It’s rare for a band to have a renaissance 25 years in, but it would also be unfair to state that Germany’s Caliban ever really had a dip. However, their 12th record, Dystopia, out now via Century Media, is a beautiful encapsulation of what has endeared fans for all these years, as well as a shining reminder that Caliban’s future is still bright.
Dystopia is almost an homage to all the things that made Caliban a pioneering melodic metalcore band, as well as a mission statement that these Germans haven’t forgotten their brutal roots. The blend of career retrospective and future focus started during last year’s German-only re-recordings album, Zeitgeister, which found the band taking some of their favorite back-catalogue songs and wholesale rewriting them. First, they took the original English and translated to German (which was harder than expected), and then they found ways to pay homage to their musical past while pushing their modern groove and industrial influences to the forefront.
For guitarist Marc Görtz, that previous experiment was central to the success of Dystopia:
“I took some kind of a time travel when I was writing this record. I mean, the German EP is old, rearranged, reimagined songs from the past with just one new track. And while we were digging through all our albums in the past to pick the songs we would like to reimagine or rerecord or whatever you want to call it, and I got some kind of a vibe from the old Caliban stuff. I thought it would be cool to (take that) vibe from the past, days, like the heaviness, the roughness, and then still mix it with the atmosphere from the last couple of albums.
“That’s also why and how we chose our feature guests because they’re also friends from the past, bands from the past we played with and stuff like that. One other, actually, unfortunately didn’t work out; Brian from Shadows Fall was supposed to do something, but he was traveling with his kids, so he couldn’t make it in time until we had to deliver the master files.”
“I mean, that was really a long, long kind of process to get with the Zeitgeister where we wanted it to be. That was actually harder than writing a new album. Our goal was to completely just pick the basic idea from the song and make it into something new which fits in the modern world somehow in our music taste right now and how we would write that kind of song today. For the lyrics, the first plan was just to translate the English lyrics to German. But that all completely didn’t work because the phrases, they’re way too long or way too short, and the rhythm patterns didn’t match.”
“While I was working on Zeitgeister,” he continues, “and then went back to writing the album and Zeitgeister was done, I really transformed some of the stuff I have written before, and also threw away the pretty good amount of songs, because I wanted this other vibe, what I just described, and to fit into this kind of concept that people from the past, people who listened to us (decades ago), that they get this kind of aggression and this kind of vibe we were known for in the past.”
With an album of such amazing features—including Job For A Cowboy’s Johnny Davy and Annisokay’s Christoph Wieczorek, which one was Görtz’s favorite?

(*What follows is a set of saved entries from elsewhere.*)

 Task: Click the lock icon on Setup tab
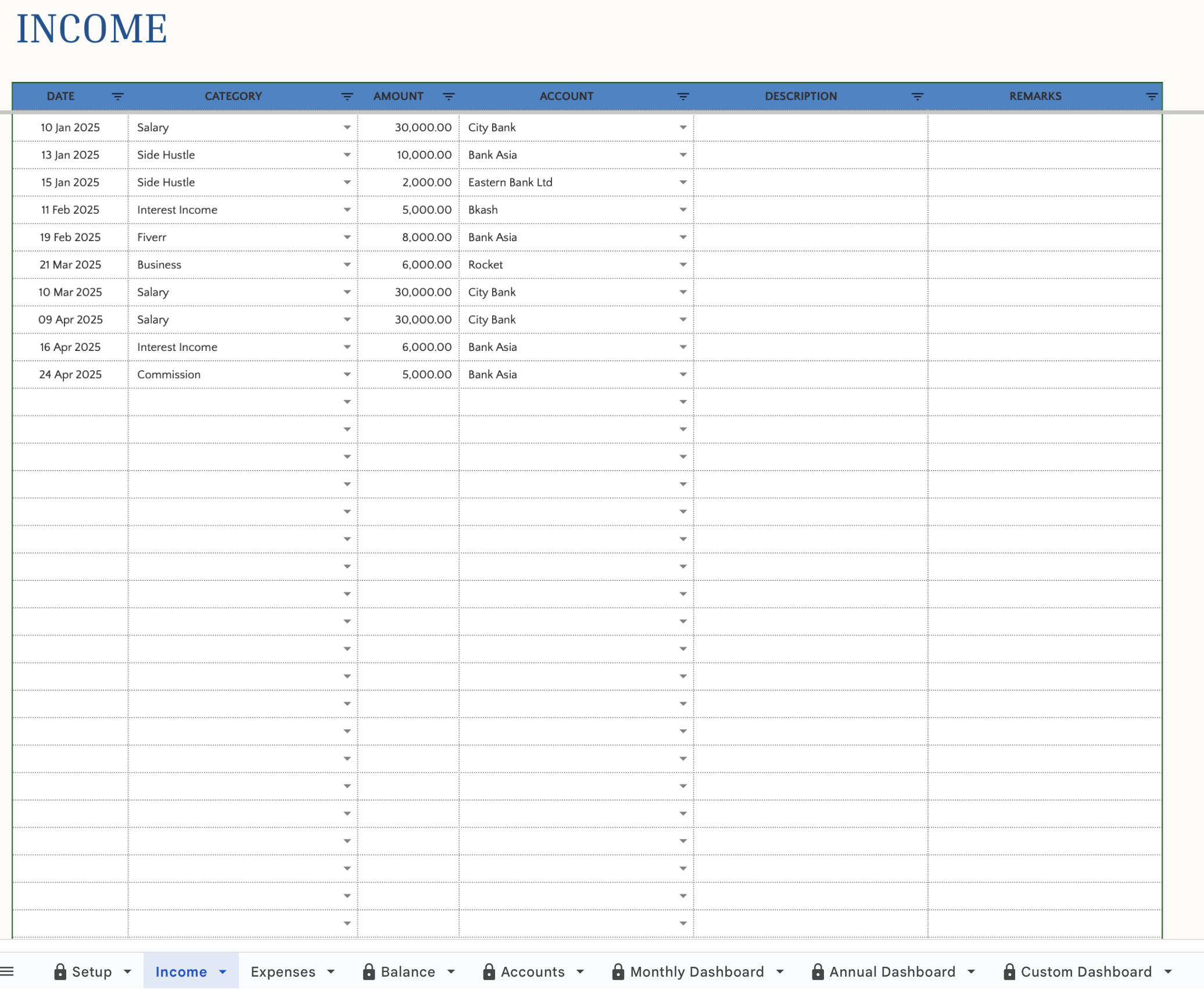(x=60, y=971)
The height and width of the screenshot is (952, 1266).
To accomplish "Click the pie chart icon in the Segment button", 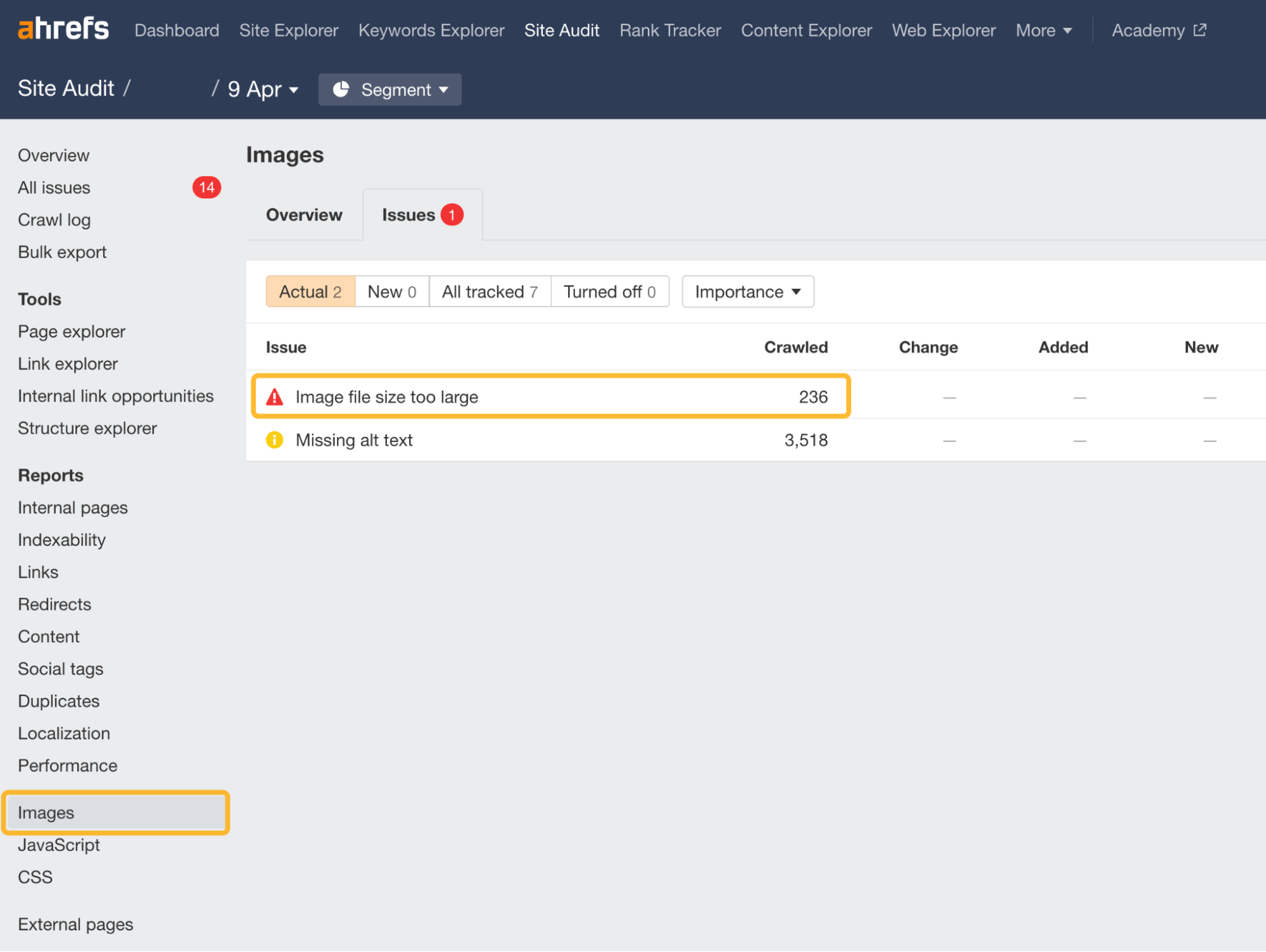I will (341, 89).
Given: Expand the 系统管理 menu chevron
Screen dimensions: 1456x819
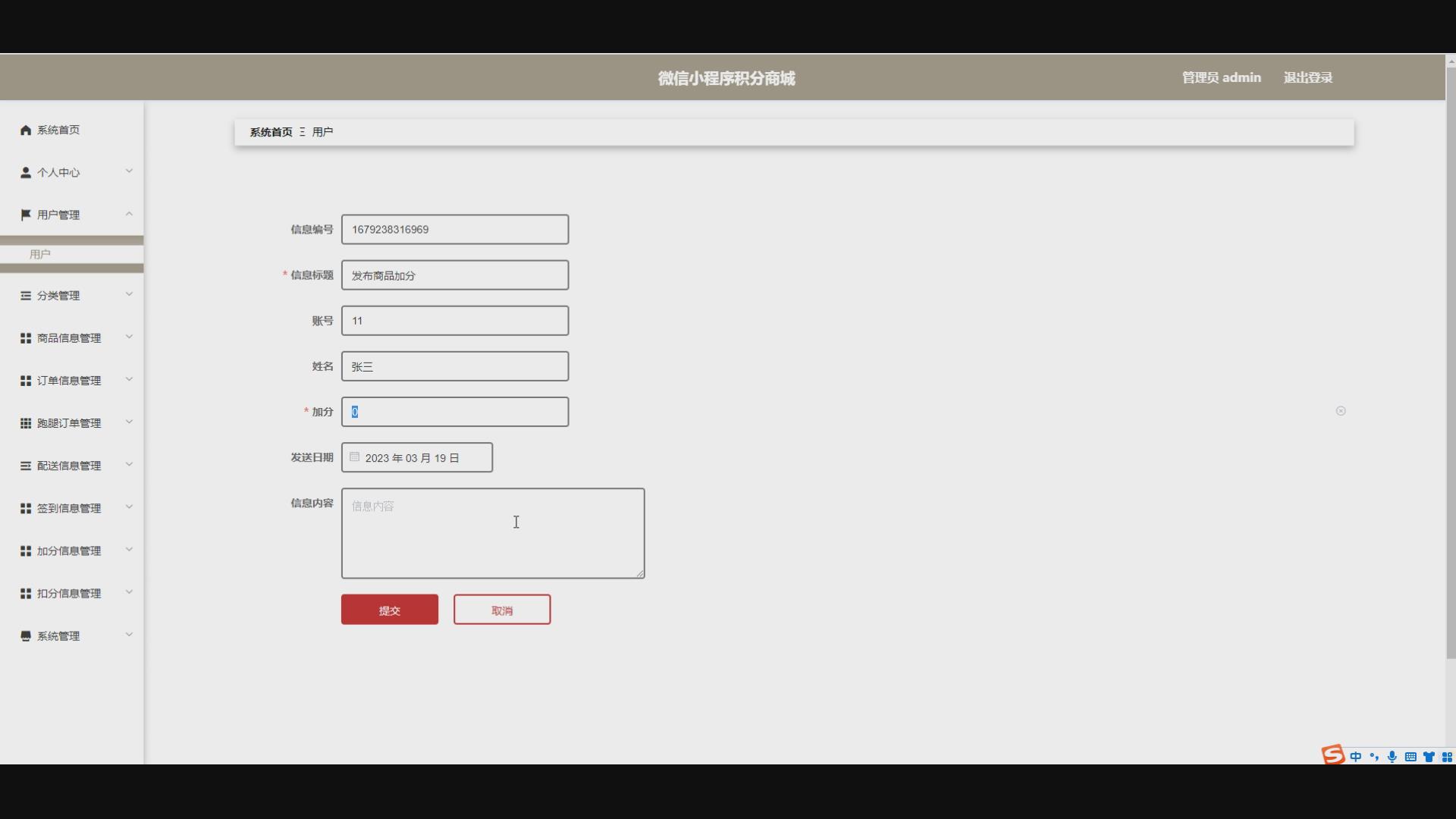Looking at the screenshot, I should (x=129, y=635).
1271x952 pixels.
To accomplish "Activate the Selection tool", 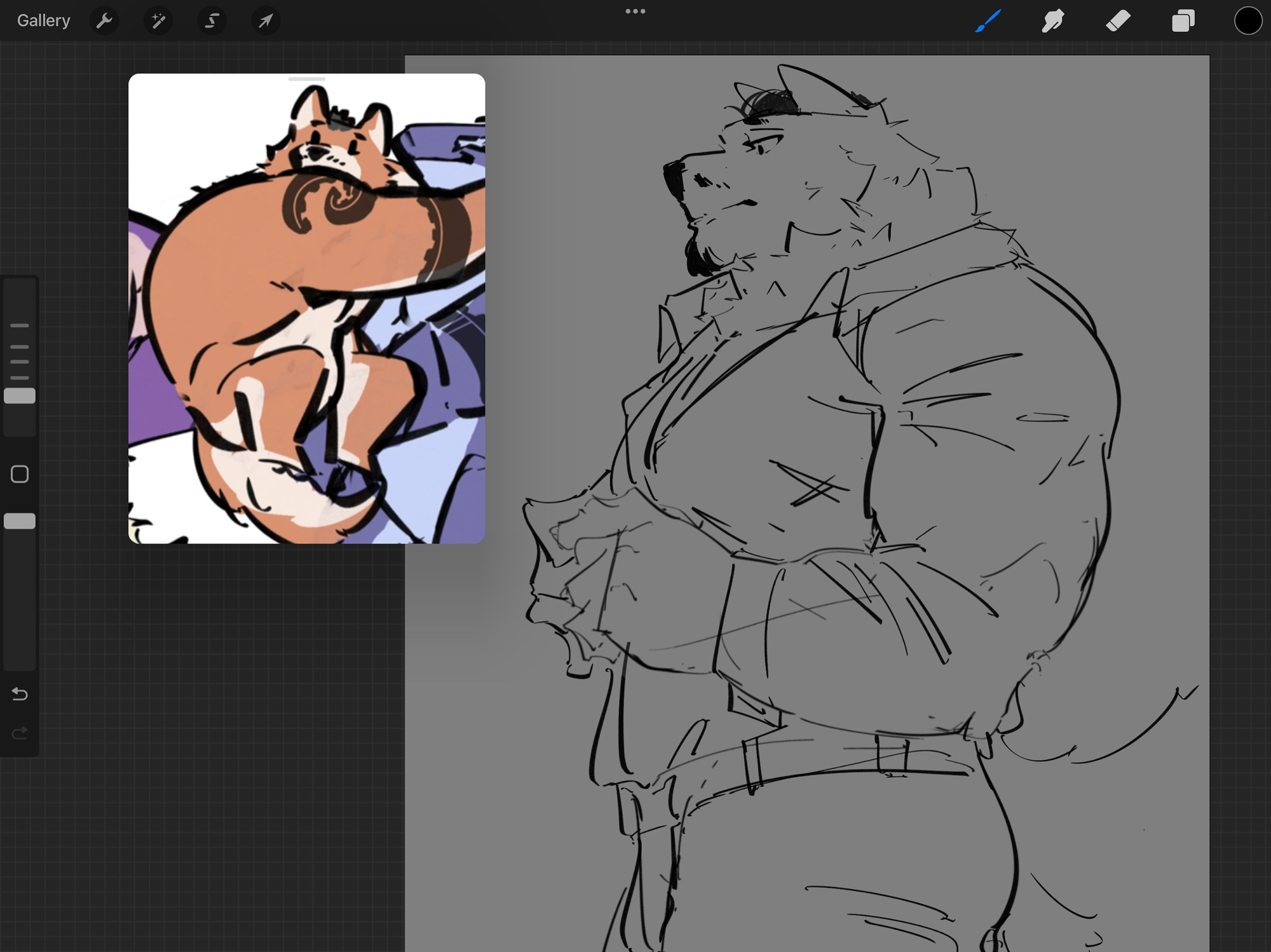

“That’s is an unfair question,” he says, laughing. “That is really, really hard to say because they’re all so different. Our closest friend is, of course, Marcus (Bischoff) from Heaven Shall Burn because both bands grew up together. That was something special somehow because also the song he’s singing on is, I don’t know if you notice that when you listen to the song, it has a really strong instrumental vibe from Heaven Shall Burn as well. The song is more like a real, old-school Caliban song mixed with Heaven Shall Burn vibes, and that was the purpose.
“Of course, we mixed some new elements in it to fit to the album, but it’s really an old-school kind of track. And if Marcus wouldn’t have been singing on that song, the song wouldn’t be like that. If Marcus didn’t or couldn’t do the feature, I would have changed the song most probably.”